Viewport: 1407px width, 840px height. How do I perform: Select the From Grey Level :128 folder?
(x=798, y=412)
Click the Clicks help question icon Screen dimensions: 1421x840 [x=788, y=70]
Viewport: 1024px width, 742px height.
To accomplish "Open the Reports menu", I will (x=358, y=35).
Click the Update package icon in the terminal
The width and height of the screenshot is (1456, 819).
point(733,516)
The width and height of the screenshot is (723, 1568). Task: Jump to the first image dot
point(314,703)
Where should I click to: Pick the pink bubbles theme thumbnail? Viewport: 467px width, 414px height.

_The problem_.
Copy each of the rows above verbatim, keeping every line as it stands.

_The solution_.
Viewport: 1407px width, 840px height. How do I perform: Select the From Grey Level :128 folder?
(x=798, y=412)
Click the Clicks help question icon Screen dimensions: 1421x840 [x=788, y=70]
Viewport: 1024px width, 742px height.
To accomplish "Open the Reports menu", I will (x=358, y=35).
Click the Update package icon in the terminal
The width and height of the screenshot is (1456, 819).
point(733,516)
The width and height of the screenshot is (723, 1568). Task: Jump to the first image dot
point(314,703)
Where should I click to: Pick the pink bubbles theme thumbnail? Viewport: 467px width, 414px height.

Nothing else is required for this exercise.